Soon, however, as she heals and begins to move back into the world, she realizes that she is a vampire, and the people who hurt her had done so as part of an assassination attempt that also killed her whole family. Fledgling is the story of how Shori finds and is reintegrated into the secretive vampire community, relearns their ways and their history, and helps bring her attackers to justice.

Really, though, all that is just the scaffolding on which Butler hangs some pretty inventive reworkings of vampire myths. Butler’s vampires, who are called Ina, live in compounds separated by gender, unnoticed by ordinary humans because of a combination of general innocuousness and mind control—they have a surprising amount of power over humans whom they’ve bitten even once. Each vampire feeds regularly on between four and seven humans of either gender, called symbionts, with whom he or she lives in a kind of loosely regulated group marriage. The Ina live for centuries, so their culture is rich with longstanding traditions, laws, and history, much of which comes out in the course of Shori’s re-education (which serves nicely as a convenient method of delivering large chunks of exposition).

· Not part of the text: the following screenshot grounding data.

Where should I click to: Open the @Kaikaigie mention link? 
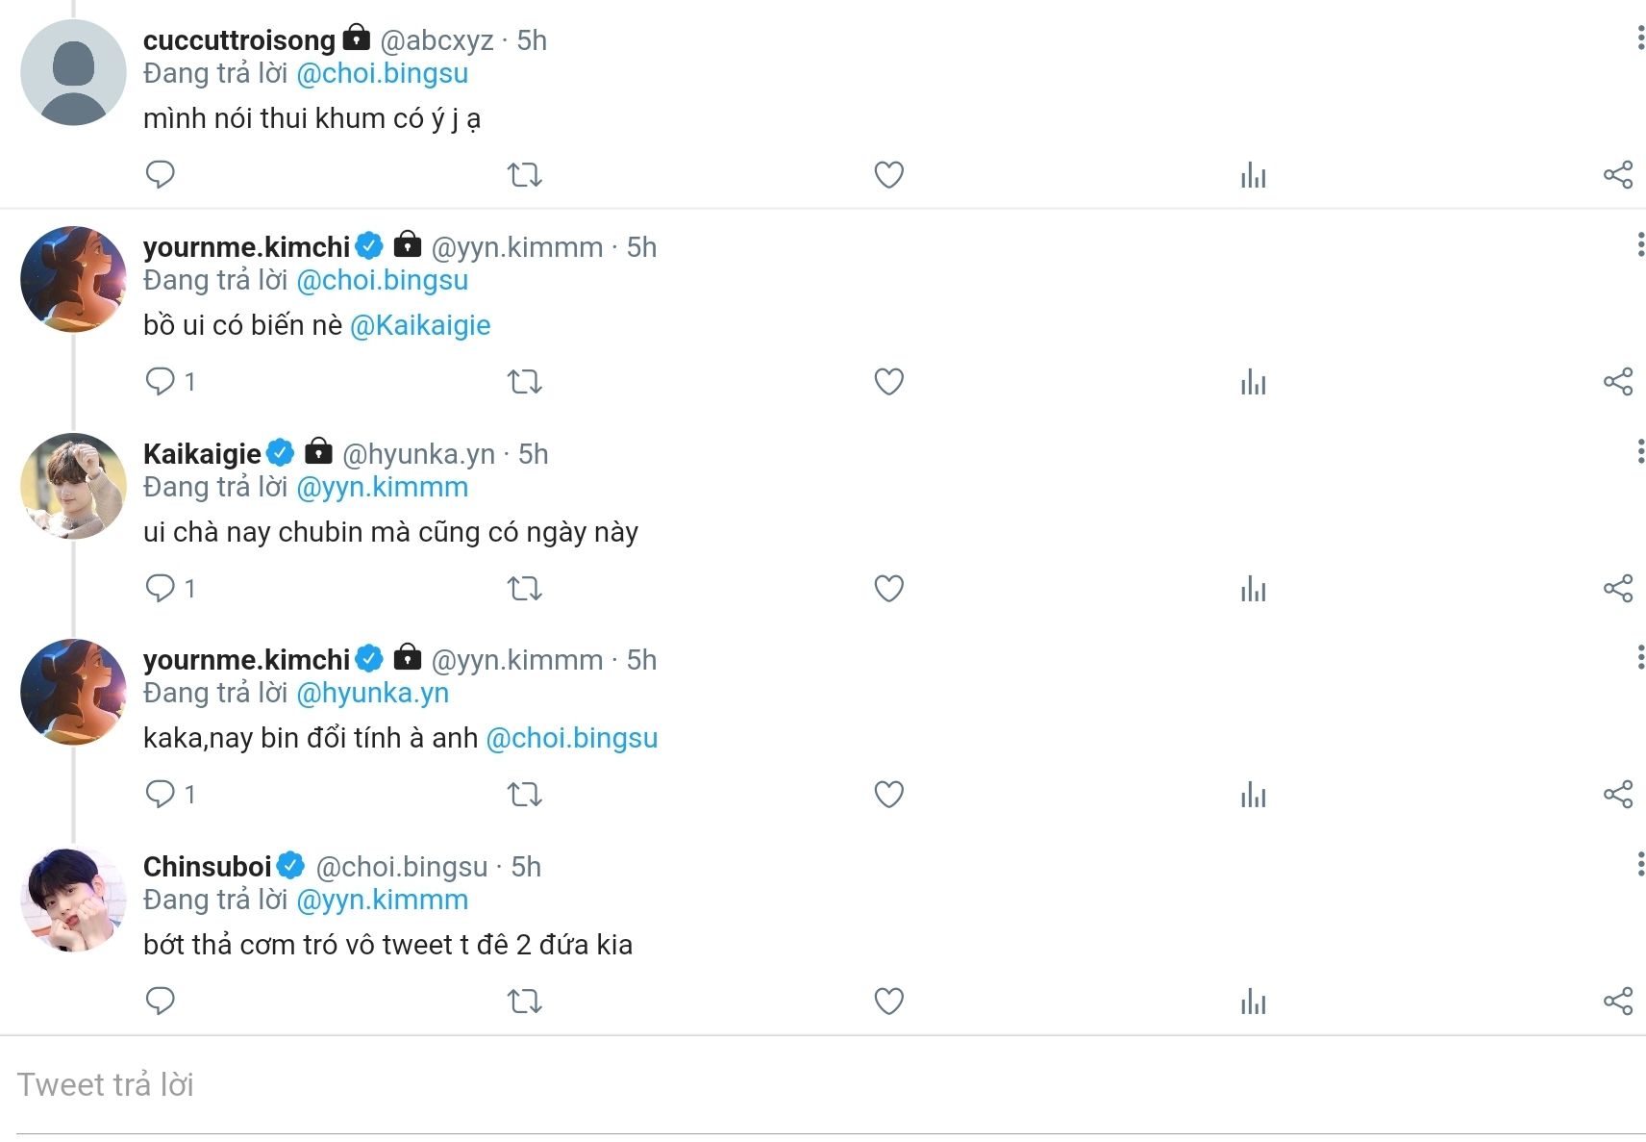point(420,325)
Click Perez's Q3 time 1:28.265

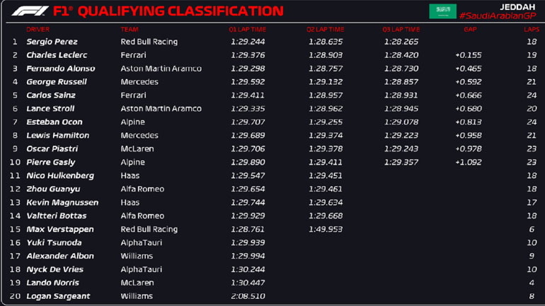tap(401, 42)
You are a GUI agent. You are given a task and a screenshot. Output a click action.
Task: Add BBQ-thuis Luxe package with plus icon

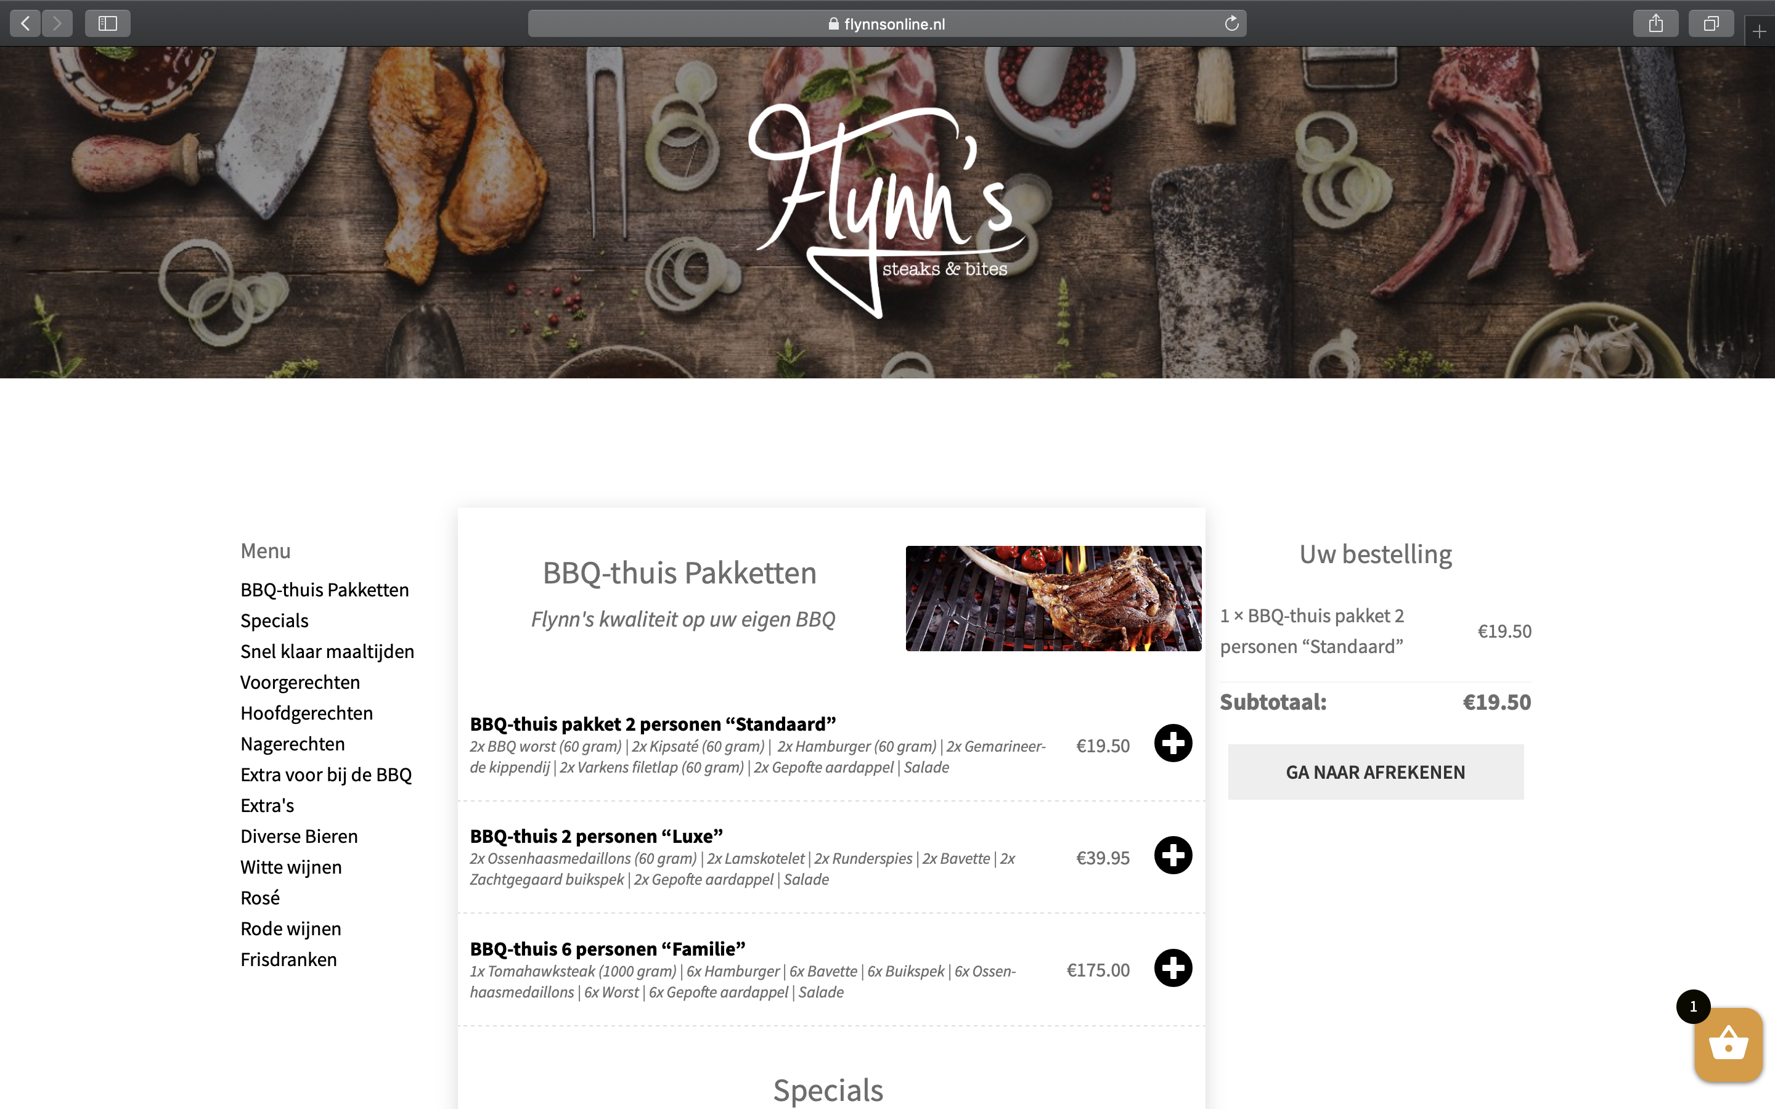1173,855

Butler is known for the moral complexity of her stories, though, and she introduces some interesting wrinkles into the lives of the Ina. Shori, it turns out, was targeted because she is the first successful product of a genetic engineering experiment that married Ina DNA human DNA from a black woman, making her the first dark-skinned member of a race that previously has been blonde and pale-skinned. She thereby has gained some resistance to the sun, and many Ina view her as a hope for a freer, safer life for their people. But the Ina, who themselves have occasionally been persecuted by humans over the centuries, harbor racists, like many a persecuted sub-group, and their hatred has fueled the attacks on Shori and her family.

More interesting is the role of feeding in the lives of the Ina and their symbionts. The Ina must, of course, feed to live—but in Butler’s world, the symbionts have just as pressing a need to be fed from. After merely a couple of feedings (which are as sensual and sexual as in any vampire literature), a human is, essentially, addicted to his Ina, and to go without being fed from will eventually kill him. The symbionts gain a portion of the longevity that vampires enjoy, and most of them seem to live happy, fulfilled lives as part of a real community, but many of the vampires remain open about the ethical dilemma the relationship can present. Is it moral for the Ina to involve humans, even ones they fully inform after the first bite, in a lifetime of dependency this way? Can any human, even in the earliest stages of the addiction, make a clear-headed judgment about whether to continue? Or, because it is truly a question of survival for the Ina, can ethics even be brought to bear on the question? The issue only gets more complex when we see that, while most Ina treat their symbionts with the tenderness of lovers, others treat theirs like servants, slaves, or pets.

These questions are fascinating, and I have a feeling they’ll stay with me in more abstract form long after I’ve filed the novel away in my bookcase. But somehow, despite them, Fledgling isn’t fully satisfying. The action of the book seems somewhat perfunctory, and the trial of Shori’s attackers is an anti-climax, interesting only for the insights it gives into the Ina legal system. I’ve read people online speculating that Butler had intended Fledgling to be the first volume of a new series, which would help explain both the information-heavy, action-light approach and the introduction of dozens of characters, most of whom get very little time to develop. If the idea is to establish a world and lay the groundwork for exploring it, Fledgling would have to be termed a success.

Sadly, we’ll never know what Butler would have done next, as, soon after the publication of Fledgling, she died from injuries sustained in a fall at her Seattle home, aged 58. She left behind a handful of extremely well-regarded novels and lots of fans.